O rapper revela como uma cena específica alterou completamente a experiência e perspectiva cinematográfica de sua família.

Uma experiência cinematográfica que mudou tudo

Imagine que você decide curtir um momento especial com sua família, uma tarde de cinema cheia de pipoca e risadas, na esperança de simplesmente se desconectar e criar lembranças felizes. Era exatamente isso que o icônico rapper americano Snoop Dogg tinha em mente quando levou os netos para ver a aclamada produção da Pixar, “Lightyear”. Porém, o que seria um plano divertido tornou-se um ponto de viragem que, desde 2022, o levou a repensar completamente as suas idas ao cinema.

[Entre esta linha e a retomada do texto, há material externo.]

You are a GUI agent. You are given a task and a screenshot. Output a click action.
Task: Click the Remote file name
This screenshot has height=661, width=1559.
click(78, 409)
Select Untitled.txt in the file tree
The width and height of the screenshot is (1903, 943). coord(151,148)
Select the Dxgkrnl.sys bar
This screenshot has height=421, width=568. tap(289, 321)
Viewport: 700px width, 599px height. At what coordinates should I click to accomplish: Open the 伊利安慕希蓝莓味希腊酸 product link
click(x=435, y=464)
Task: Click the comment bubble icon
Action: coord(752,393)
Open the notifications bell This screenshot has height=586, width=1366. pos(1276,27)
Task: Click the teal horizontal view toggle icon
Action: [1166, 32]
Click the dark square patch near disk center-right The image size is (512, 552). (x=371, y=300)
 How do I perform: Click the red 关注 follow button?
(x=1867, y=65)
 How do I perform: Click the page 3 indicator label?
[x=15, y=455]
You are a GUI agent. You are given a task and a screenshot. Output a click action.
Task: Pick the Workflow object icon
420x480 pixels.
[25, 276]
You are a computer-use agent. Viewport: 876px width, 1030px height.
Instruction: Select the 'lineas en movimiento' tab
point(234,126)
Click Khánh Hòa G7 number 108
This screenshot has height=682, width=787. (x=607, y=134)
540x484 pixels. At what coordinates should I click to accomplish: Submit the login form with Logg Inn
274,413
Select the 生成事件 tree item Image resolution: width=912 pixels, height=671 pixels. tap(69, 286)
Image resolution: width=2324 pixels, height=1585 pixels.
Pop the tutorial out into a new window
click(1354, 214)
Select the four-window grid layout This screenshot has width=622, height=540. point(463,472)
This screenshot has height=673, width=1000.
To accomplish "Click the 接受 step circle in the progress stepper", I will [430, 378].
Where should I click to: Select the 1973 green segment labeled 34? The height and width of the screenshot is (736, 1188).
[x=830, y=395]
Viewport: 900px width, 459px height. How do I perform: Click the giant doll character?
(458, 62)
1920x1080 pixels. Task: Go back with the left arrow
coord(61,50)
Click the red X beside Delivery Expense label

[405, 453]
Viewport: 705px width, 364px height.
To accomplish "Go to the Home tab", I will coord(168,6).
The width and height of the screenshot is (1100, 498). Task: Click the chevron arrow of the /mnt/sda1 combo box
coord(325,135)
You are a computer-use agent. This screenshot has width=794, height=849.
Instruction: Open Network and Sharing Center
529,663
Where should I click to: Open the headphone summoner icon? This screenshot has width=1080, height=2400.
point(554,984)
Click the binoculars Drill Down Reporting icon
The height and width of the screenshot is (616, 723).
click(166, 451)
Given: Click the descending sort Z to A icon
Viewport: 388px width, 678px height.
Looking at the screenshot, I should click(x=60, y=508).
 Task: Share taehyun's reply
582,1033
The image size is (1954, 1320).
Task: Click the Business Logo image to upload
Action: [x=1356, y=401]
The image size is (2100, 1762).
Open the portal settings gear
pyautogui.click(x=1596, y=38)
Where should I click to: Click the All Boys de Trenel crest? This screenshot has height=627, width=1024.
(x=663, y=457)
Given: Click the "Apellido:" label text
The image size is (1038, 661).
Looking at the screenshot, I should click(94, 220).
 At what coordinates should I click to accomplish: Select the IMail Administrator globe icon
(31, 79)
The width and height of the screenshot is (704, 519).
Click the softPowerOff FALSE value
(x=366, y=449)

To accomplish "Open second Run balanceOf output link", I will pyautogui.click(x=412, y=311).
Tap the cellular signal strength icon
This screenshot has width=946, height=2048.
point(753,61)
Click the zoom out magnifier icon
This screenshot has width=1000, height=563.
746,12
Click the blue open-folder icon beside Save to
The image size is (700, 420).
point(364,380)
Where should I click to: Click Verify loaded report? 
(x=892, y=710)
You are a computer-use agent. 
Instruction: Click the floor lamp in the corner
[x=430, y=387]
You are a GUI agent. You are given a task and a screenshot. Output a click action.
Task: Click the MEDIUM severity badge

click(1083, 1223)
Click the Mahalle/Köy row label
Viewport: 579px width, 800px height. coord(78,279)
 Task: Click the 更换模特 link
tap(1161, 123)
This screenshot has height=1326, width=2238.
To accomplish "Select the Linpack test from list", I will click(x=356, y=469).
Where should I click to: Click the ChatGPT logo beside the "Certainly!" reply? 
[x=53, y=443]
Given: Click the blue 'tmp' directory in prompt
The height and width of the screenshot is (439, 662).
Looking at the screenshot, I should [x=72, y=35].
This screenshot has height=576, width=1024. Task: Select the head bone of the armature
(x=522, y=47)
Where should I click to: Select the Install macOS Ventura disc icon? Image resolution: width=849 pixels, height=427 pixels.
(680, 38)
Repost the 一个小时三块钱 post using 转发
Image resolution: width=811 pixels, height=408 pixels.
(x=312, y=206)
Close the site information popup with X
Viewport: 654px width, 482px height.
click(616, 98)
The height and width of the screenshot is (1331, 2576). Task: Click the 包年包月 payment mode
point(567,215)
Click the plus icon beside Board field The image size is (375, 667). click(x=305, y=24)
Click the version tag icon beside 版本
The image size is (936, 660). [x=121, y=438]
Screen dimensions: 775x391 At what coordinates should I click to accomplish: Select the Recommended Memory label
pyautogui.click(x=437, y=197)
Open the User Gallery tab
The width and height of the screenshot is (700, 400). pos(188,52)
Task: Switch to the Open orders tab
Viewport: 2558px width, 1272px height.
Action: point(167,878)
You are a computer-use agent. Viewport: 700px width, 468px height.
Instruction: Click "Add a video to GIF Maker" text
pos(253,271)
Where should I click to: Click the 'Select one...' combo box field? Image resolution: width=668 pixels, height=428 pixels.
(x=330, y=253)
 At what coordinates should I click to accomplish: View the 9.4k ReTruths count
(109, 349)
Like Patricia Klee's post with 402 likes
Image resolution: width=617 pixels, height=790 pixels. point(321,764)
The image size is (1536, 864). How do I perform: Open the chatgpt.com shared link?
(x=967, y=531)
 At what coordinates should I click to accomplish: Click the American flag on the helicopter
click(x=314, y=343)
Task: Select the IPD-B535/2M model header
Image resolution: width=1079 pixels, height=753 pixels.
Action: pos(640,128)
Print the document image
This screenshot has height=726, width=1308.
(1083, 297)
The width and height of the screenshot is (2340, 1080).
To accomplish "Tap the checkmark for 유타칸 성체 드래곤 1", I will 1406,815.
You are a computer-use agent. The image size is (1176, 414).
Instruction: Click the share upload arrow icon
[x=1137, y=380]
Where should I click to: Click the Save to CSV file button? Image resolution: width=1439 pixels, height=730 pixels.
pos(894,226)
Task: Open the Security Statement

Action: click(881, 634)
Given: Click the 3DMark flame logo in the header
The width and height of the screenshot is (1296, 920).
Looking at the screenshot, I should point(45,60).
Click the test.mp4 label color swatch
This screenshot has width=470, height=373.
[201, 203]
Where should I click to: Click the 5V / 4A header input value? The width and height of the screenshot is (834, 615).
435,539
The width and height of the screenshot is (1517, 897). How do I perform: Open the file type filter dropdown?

A magia da sétima arte reside no seu poder de nos transportar, inspirar e, por vezes, confrontar-nos com novas perspectivas. Para Snoop Dogg, a exibição de “Lightyear” tornou-se uma daquelas experiências que deixa uma marca profunda, embora não exatamente da forma que ele esperava. Durante um bate-papo sincero e revelador no podcast “It’s Giving”, o lendário cantor de “Gin and Juice” compartilhou abertamente que uma cena em particular o deixou profundamente desconfortável e fora de sua zona de conforto.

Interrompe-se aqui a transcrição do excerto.